Late the previous night, Prussian hussars had ridden straight into Fermor’s heavy baggage train at Klein-Kammin. The hussars took their time and plundered the train. Now, in the daylight, with Frederick at Zorndorf and thus between Fermor and his train, it would have been advisable for the king to march and stomp this train before Fermor could lift a finger to rescue it. This would have been decisive, for with his baggage gone, the Russian commander would have been in a big hurry to return to Poland. Inexplicably, nothing of the kind was forthcoming. Perhaps Frederick did not consider it important enough. He may have felt that Fermor was already beaten, so the thing was not worth the effort. Whatever the cause, the Russian baggage was left without further disturbance.

Back at the field, the Russian bombardment gradually calmed down, and darkness fell upon the tortured field. About 2300 hours, the Russian army started to move through the woods leading to Tamsel and the road to Klein-Kammin. As he drew away, Fermor ordered a renewed shelling laid down to conceal his retreat. One of these latter rounds blew up a carriage parked outside the king’s tent. The smoke of the cannonading combined with a thick fog arising from the Oder served to conceal the Russian withdrawal.

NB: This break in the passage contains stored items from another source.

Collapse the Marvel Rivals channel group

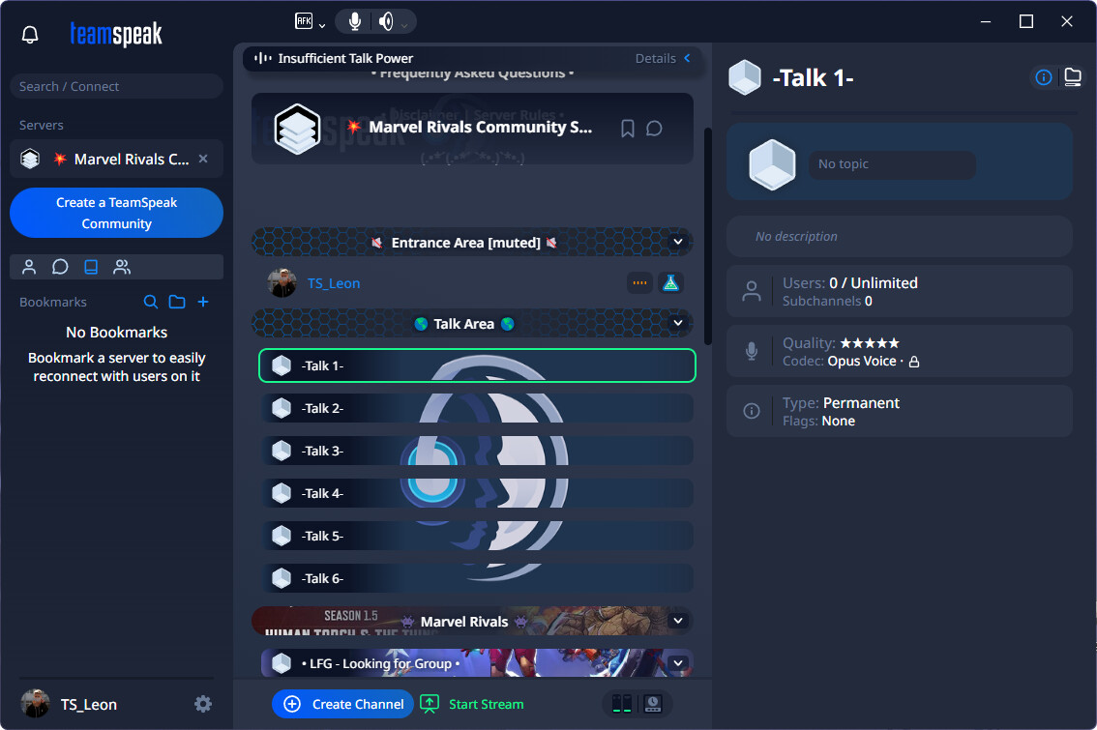click(x=678, y=621)
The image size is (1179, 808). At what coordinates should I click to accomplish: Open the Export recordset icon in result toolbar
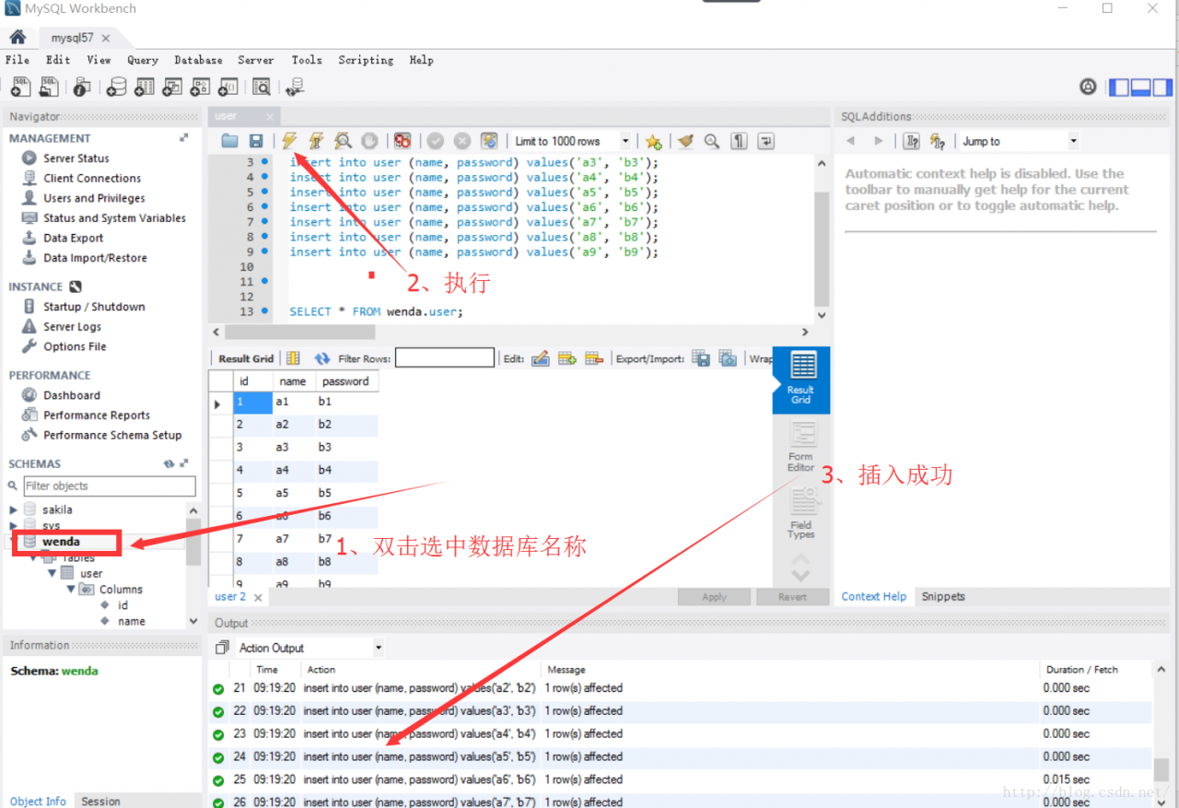pos(701,357)
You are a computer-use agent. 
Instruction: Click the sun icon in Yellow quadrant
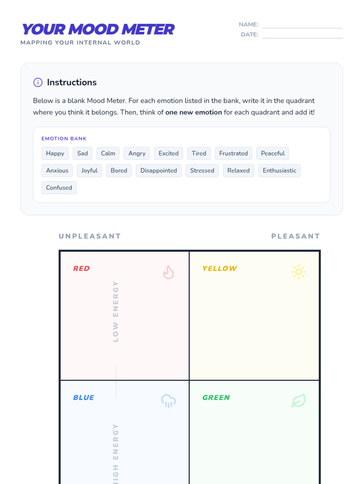tap(298, 272)
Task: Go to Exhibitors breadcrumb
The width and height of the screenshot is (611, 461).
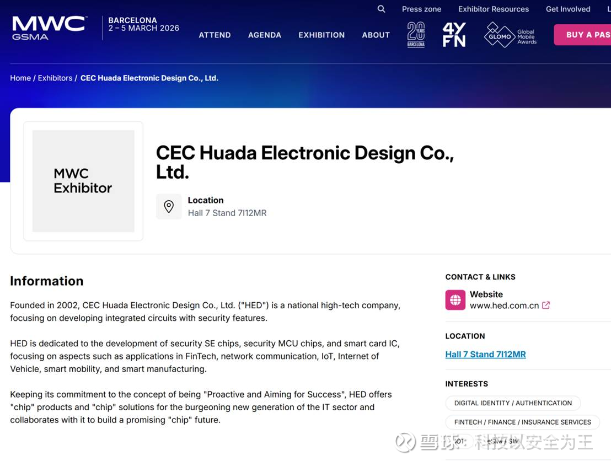Action: (x=55, y=78)
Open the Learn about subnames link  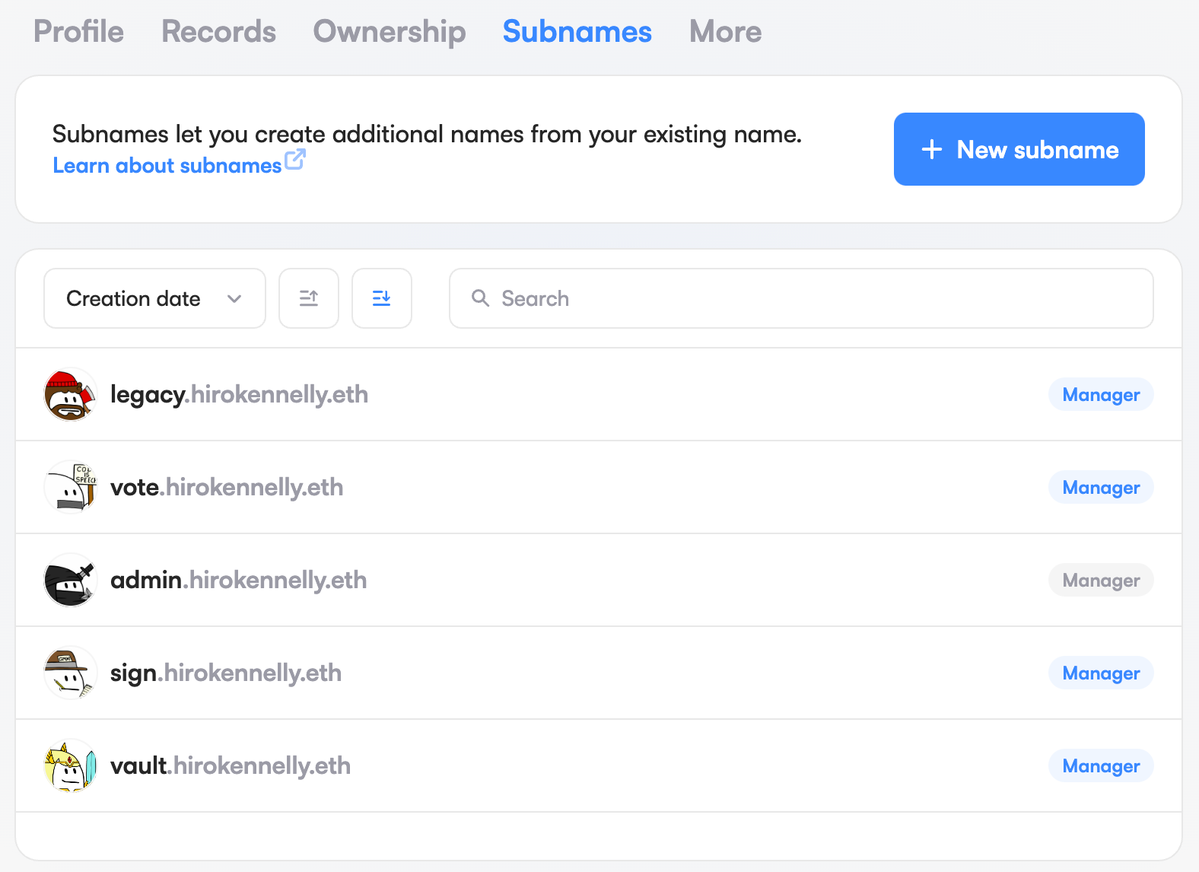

The Prussians were unaware of what was happening until the enemy had already gotten clean away to Klein-Kammin and were preparing for breakfast. Finally Frederick’s reconnaissance parties detected the Russian maneuver, and he at once set off in pursuit. When the king’s men reached the vicinity of the enemy’s encampment, Fermor was already secure behind his redoubts and had his artillery train parked with unlit fuses set. Frederick chose not to attack the Russian position, which was probably a very wise move, and settled for a peaceful withdrawal back to his own camp. So confident was Fermor in the capabilities of his post that, beaten at Zorndorf though he may have been, it was not until August 31 that he abandoned Klein-Kammin and started back towards Landsberg.

Frederick, one among many on the Prussian side, was glad to see the Russians go, and did not consider a long-range pursuit using the main Prussian army. The Russians had proven themselves to be worthy opponents. Worthy opponents indeed. In fact, “[The Russians] sustained a slaughter that would have confounded and dispersed the compleatest [sic] veterans.” Three days after Fermor’s final retreat (September 2) the Prussian king gathered his troops and marched towards Saxony to see to the situation in that province. He did see good to detach Dohna with a large detachment—21 battalions and 35 squadrons, some 17,000 men—to go into Fermor’s rear and help see him go. Dohna at once took up his job.

Thus closed the story of the Battle of Zorndorf, the hardest fought battle of the Seven Years’ War, and one of the worst of the entire eighteenth century. The casualties reflected that singular fact: Fermor lost 7,990 killed/13,539 wounded and missing; a total of 21,529, nearly half of the army he had dragged to Zorndorf. The beaten side also lost 103 guns and 27 standards, meaningless compared to the human suffering. Frederick’s army suffered as well, although not as severely. Prussian losses were 3,680 killed, above a thousand men missing from the ranks (presumed dead /deserted/captured); along with the wounded, approximately 11,390 men from all causes. Thus nearly four in ten of the Prussians present at Zorndorf were casualties.